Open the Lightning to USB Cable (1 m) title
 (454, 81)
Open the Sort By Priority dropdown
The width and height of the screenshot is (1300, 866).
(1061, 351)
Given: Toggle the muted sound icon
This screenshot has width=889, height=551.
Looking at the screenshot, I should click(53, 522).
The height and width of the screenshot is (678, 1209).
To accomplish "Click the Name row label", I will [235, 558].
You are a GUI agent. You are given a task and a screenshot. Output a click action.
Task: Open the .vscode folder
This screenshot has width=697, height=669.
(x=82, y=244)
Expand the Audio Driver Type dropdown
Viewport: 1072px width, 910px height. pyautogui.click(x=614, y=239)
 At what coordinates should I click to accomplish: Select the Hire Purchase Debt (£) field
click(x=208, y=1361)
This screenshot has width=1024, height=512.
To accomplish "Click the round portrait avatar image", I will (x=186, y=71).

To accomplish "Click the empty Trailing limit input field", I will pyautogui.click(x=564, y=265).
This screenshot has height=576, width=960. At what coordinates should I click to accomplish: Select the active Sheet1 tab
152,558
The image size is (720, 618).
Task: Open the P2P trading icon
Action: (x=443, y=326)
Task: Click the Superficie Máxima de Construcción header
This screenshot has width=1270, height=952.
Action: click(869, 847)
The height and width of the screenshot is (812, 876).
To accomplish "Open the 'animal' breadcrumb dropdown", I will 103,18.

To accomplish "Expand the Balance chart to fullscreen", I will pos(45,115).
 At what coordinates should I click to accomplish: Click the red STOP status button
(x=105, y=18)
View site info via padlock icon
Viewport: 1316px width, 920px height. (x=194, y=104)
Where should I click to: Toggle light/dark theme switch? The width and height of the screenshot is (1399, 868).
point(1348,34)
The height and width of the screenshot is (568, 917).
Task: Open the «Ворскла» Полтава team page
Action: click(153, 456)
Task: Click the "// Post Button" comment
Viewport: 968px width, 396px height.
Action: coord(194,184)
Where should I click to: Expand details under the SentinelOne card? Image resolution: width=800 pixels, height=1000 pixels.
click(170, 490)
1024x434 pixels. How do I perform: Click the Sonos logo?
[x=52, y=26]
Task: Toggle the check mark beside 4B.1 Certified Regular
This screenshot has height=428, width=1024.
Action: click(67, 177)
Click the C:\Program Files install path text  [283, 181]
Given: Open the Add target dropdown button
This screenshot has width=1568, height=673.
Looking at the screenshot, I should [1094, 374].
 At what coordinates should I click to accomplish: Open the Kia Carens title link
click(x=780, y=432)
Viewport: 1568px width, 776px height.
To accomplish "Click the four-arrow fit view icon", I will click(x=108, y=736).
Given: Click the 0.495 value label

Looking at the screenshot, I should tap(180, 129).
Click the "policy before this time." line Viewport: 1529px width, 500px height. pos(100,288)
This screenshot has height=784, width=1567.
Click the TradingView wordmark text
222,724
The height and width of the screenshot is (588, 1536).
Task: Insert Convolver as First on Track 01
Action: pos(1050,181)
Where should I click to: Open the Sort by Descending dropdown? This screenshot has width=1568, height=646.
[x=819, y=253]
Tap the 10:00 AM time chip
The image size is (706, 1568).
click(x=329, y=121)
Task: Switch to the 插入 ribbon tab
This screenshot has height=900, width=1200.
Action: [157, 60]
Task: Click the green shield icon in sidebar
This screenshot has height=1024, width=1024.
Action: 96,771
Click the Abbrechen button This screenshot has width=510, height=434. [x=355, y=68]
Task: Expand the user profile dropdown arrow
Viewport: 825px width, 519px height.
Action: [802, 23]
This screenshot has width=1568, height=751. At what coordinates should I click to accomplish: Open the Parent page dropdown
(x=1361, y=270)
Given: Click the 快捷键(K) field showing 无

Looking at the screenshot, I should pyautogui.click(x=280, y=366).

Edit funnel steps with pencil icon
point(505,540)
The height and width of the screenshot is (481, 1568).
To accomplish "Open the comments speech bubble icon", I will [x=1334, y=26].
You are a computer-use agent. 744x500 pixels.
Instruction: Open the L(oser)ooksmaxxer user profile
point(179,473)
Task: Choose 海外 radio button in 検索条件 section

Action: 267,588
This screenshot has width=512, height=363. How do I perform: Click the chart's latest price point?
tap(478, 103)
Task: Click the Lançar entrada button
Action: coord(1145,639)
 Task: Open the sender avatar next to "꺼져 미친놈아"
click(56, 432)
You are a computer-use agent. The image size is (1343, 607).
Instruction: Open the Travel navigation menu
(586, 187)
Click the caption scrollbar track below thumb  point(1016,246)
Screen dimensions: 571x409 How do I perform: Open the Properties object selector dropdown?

● ● ● ●

◆ Problem to solve ◆
As you read the records above, find each line that contains "computer" and copy it.

◆ Answer section ◆
You are a computer-use agent. 744x500 pixels.
You are a computer-use agent. The image size is (1343, 607).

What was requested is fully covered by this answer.